Noch vor wenigen Jahren waren vegane Lebensmittel überwiegend im Biomarkt und im Reformhaus erhältlich. Veganz- Gründer Jan Bredack holt mit seinen hippen, veganen Märkten die Tierfrei- Produkte aus der Öko-Ecke und macht sie für jedermann zugänglich. Das Unternehmen wächst. Doch die Lebensmittelindustrie und der LEH schlafen nicht – immer mehr Hersteller springen auf den Vegan-Zug auf und der Handel schafft für die Kategorie Regalplätze frei. Soja, Tofu und Co. kauft der Verbraucher nun auch im LEH – das Konzept des veganen Supermarkts geht nicht mehr auf. Die Umsätze sinken. Bredack lässt in einem Insolvenzverfahren fünf von zehn Flächen schließen.

Herr Bredack, noch vor einem Jahr haben Sie erzählt, die Leute würden Ihnen die Bude einrennen. Nun sind Ihre Märkte insolvent. Was ist passiert?
Das Geschäftsmodell hat sich verlagert. Unsere Supermärkte waren nur die ersten zwei oder drei Jahre unser Kerngeschäft . Wir haben 2014 damit angefangen, auch den LEH zu beliefern und unsere eigenen Produkte zu entwickeln.

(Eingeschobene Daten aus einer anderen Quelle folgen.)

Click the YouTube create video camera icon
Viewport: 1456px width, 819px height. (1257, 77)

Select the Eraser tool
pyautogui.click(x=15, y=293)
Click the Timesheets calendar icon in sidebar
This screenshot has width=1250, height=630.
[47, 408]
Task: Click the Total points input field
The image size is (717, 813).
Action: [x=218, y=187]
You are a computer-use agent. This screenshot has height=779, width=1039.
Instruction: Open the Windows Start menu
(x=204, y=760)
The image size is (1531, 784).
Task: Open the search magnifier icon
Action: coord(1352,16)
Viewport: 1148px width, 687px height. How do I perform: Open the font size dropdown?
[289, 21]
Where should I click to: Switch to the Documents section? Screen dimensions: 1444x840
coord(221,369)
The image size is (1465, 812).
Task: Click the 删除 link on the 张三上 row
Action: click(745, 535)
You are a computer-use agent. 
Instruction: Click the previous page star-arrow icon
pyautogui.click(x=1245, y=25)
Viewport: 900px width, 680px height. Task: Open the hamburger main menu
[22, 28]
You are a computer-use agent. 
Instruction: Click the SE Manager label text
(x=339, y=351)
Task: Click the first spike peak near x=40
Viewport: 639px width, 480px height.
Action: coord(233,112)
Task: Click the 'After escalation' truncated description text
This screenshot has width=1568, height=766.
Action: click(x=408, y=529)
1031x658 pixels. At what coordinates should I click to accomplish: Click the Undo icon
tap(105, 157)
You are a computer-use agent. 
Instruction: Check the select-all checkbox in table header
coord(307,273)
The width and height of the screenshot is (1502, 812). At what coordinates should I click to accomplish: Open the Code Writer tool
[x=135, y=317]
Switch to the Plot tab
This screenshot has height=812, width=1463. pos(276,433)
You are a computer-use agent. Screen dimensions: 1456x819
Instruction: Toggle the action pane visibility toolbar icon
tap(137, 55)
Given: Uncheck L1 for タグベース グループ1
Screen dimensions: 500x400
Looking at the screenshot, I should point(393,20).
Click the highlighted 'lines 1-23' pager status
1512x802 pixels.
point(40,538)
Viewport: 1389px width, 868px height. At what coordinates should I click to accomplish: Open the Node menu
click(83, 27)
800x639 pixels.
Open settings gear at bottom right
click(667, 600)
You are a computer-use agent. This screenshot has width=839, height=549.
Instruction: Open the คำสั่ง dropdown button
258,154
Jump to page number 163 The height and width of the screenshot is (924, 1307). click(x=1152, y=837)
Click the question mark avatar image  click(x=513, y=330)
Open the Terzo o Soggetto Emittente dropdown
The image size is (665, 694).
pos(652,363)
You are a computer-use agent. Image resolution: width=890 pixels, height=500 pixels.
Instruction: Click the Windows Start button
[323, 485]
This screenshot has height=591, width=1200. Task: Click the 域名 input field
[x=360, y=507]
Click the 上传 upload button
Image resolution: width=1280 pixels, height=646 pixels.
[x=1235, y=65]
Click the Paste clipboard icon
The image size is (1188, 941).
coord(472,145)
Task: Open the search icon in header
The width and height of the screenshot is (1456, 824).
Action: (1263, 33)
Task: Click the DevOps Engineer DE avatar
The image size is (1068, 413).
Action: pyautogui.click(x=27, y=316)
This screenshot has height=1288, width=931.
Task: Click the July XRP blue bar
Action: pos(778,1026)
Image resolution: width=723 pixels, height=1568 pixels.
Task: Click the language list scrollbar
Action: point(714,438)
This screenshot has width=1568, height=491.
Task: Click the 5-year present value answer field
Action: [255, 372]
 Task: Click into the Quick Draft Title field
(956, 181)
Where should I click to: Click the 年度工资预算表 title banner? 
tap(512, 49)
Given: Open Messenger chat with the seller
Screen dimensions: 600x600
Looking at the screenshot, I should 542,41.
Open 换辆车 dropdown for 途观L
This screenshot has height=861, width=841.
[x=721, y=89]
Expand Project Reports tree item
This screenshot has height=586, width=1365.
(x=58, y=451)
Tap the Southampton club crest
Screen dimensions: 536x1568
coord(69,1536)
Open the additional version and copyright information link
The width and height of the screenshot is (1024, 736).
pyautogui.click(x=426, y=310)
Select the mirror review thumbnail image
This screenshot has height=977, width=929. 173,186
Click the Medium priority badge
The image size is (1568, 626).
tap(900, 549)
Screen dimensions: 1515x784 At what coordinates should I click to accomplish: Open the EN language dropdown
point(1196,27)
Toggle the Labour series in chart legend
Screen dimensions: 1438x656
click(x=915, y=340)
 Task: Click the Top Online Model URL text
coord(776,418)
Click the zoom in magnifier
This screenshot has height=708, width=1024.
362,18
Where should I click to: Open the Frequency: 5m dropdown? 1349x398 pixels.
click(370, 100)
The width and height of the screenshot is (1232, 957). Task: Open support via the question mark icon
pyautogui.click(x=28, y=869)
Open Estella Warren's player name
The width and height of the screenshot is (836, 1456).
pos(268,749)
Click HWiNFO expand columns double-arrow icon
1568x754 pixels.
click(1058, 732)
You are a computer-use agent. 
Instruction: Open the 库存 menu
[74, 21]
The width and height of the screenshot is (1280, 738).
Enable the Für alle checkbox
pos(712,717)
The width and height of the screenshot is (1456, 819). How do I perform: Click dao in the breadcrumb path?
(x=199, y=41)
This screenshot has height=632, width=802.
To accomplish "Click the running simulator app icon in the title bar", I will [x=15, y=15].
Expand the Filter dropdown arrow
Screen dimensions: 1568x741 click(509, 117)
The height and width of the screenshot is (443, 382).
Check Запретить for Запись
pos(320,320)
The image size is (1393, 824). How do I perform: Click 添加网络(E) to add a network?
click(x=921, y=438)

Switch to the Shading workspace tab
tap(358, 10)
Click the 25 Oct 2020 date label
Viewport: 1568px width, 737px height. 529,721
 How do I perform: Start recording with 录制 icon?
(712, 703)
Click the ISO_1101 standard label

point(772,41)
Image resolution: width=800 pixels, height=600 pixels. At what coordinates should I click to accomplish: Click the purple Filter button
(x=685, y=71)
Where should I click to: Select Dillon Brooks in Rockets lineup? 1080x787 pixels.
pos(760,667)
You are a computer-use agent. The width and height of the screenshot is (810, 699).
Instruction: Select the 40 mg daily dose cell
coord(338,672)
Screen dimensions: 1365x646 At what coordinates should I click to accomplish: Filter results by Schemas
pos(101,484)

Dann haben Sie damit doch eigentlich Ihre eigenen Märkte beerdigt.
Wir mussten handeln. Der Umsatzanteil im LEH lag bei über 90 Prozent. Unsere Filialen haben gerade noch fünf Prozent abgeworfen.

Und deswegen haben Sie …
… rein betriebswirtschaftlich entschieden. Bevor die Läden weiter Verluste mitfinanzieren, haben wir für diesen Teil der Gesellschaft ein Planinsolvenzverfahren gestartet, aus dem jetzt hervorgegangen ist, dass wir fünf Filialen geschlossen haben.

Sie sind in der Branche als extrem ambitionierter Siegertyp bekannt. Wie gehen Sie mit dieser Niederlage um?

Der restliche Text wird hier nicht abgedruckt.